As noted on their site, there is no trust involved, only identity. This is a key point, because they also point out that this does nothing to prevent comment spam. What it is hoped that it will do is prevent someone from claiming to be me in a comment, but even that isn’t entirely true (see the section called ‘What about signing comments?’). I suspect that they are hoping that others will build on top of this layer to form trust and spam identification. These potential additional layers would have some promise. I could tag all comments to be moderated and then once I okay a validated OpenID then any future comments by that person would skip moderation.

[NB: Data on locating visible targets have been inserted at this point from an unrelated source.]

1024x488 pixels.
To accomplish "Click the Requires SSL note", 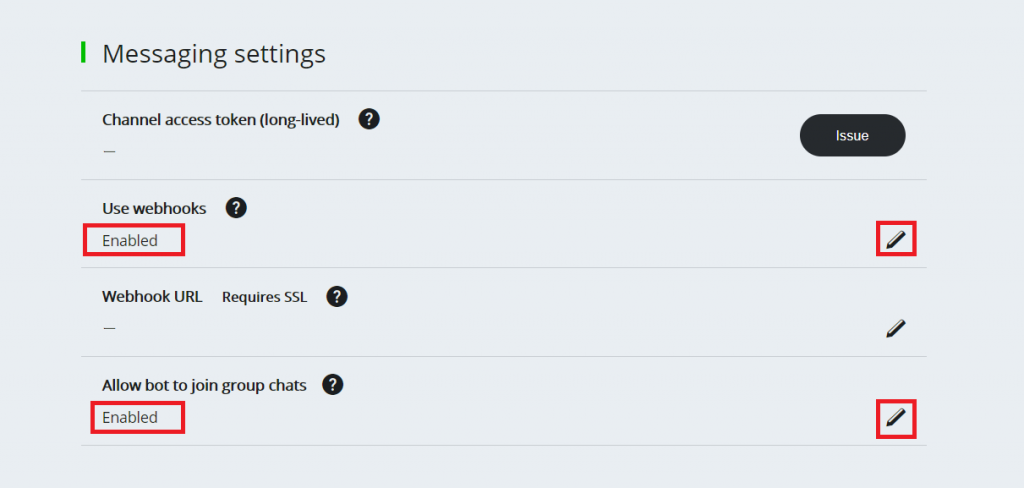I will [x=264, y=297].

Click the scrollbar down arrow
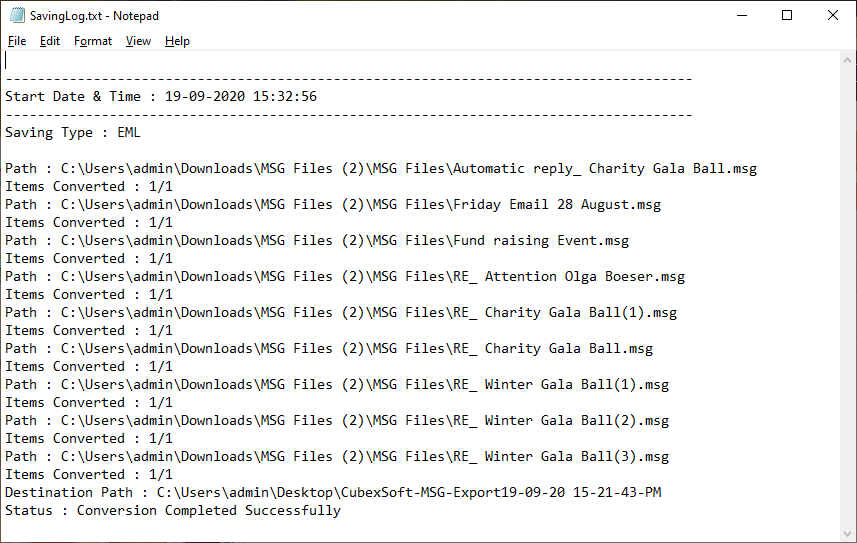click(x=847, y=534)
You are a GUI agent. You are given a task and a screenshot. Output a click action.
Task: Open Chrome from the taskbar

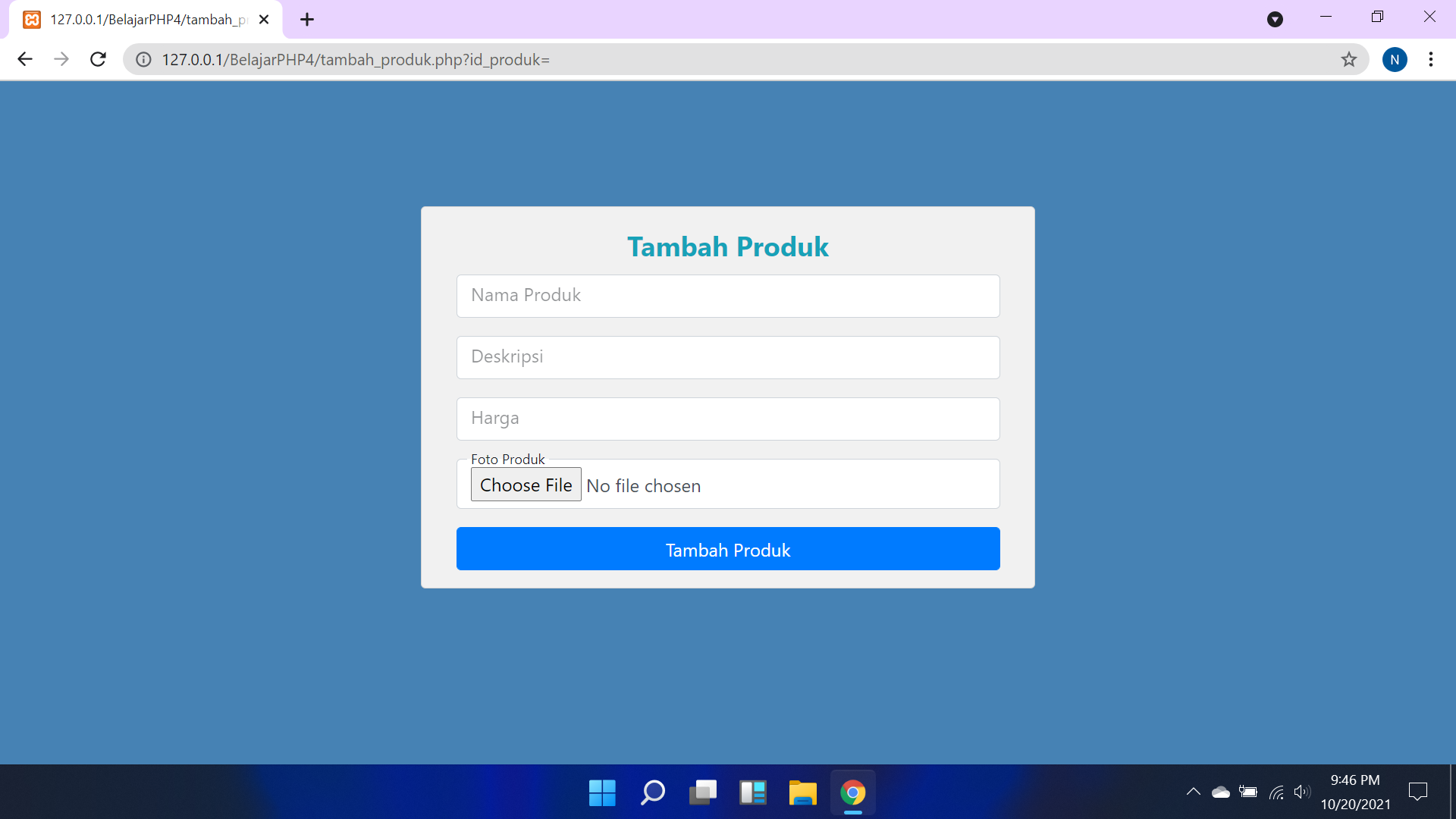click(x=852, y=792)
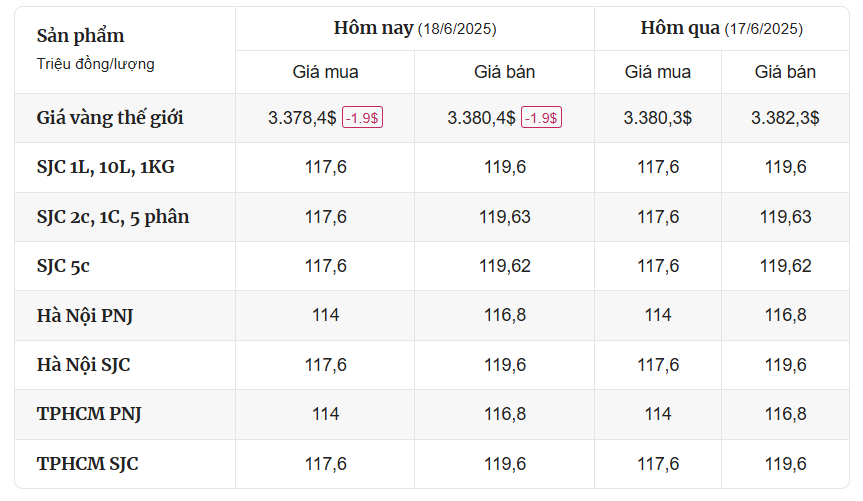Click the Hà Nội SJC row label
The height and width of the screenshot is (501, 863).
click(x=84, y=365)
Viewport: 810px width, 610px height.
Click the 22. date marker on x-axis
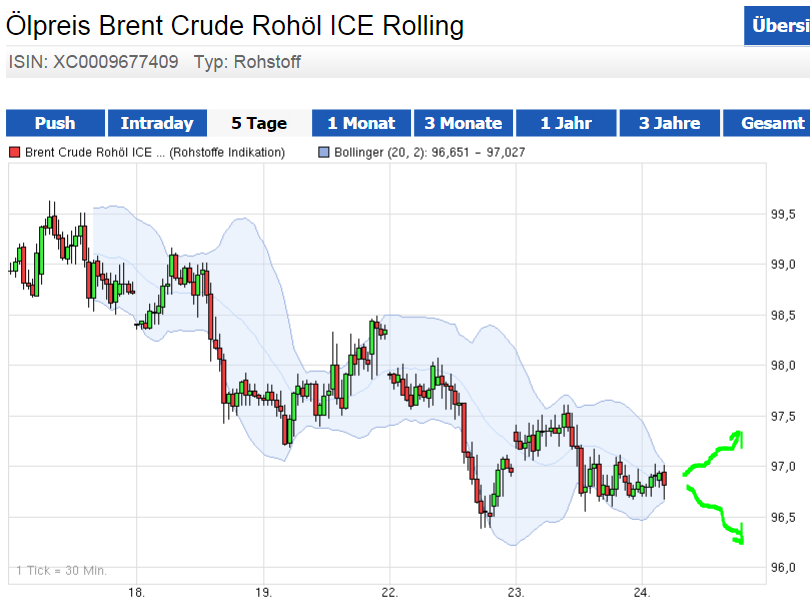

This is an interesting idea, that could yield some real benefits down the line. Like all new ideas/technologies though, time has to be spent thinking about how it could be used for evil (spam, etc.). OpenID by itself doesn’t do anything to prevent comment spam, they are pretty open about this on their site. So in order for this to be worthwhile some additional features need to be developed. What sort of ways could this be hijacked so that I could pretend to be Jeremy Zawodny? What layers are below OpenID that might be available to exploitation (HTTP, DNS, etc.)? What specific implementations of those lower level layers are prone to security flaws that could be taken advantage of? If I can successfully poison the right DNS server can I pretend to be someone else?
I’m not claiming that Brad and company haven’t pondered this ideas yet, but if they have then it would be nice to have it documented somewhere for others to use as a point of reference.